■ Set problem
Return every line of these rows unchanged, leaving out the pictures.

[Word and element location rows]
** Start **

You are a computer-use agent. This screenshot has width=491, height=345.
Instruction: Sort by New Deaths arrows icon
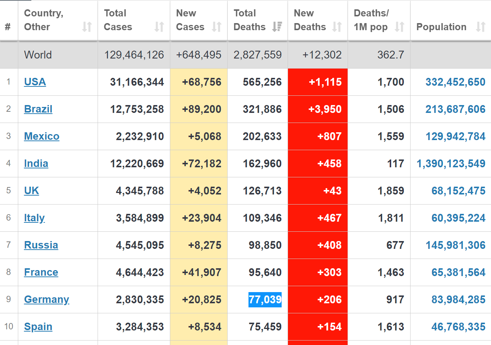(337, 27)
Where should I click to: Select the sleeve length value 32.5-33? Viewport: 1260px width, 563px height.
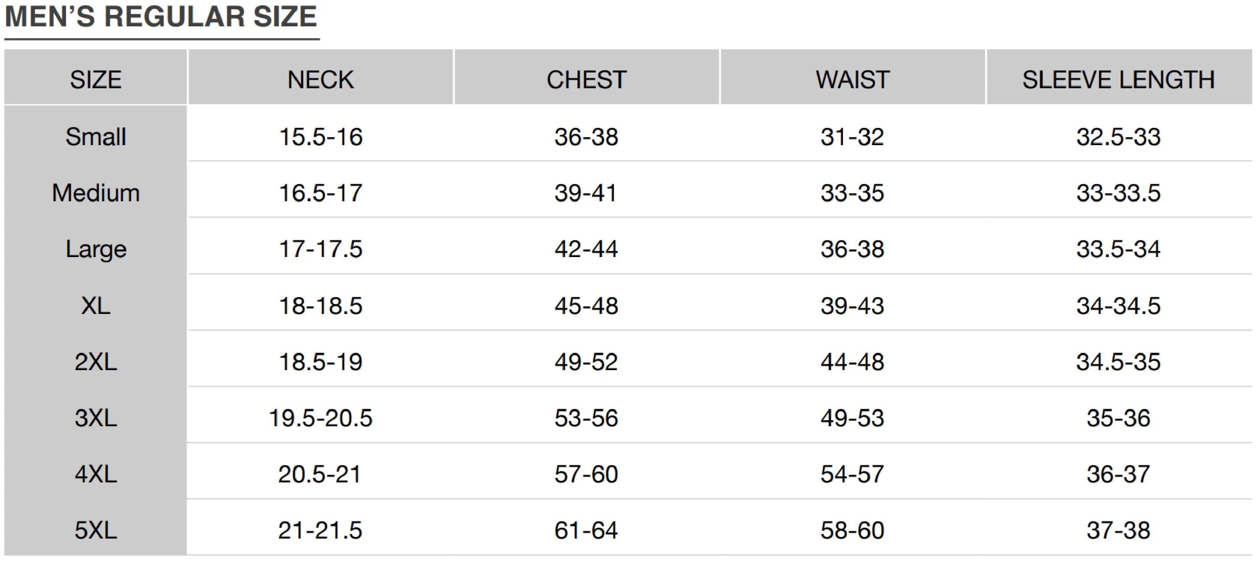tap(1118, 136)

** End **

■ Task answer
You are a computer-use agent. This screenshot has width=491, height=345.
Instruction: Sort by New Deaths arrows icon
(337, 27)
Where should I click to: Select the sleeve length value 32.5-33? Viewport: 1260px width, 563px height.
tap(1118, 136)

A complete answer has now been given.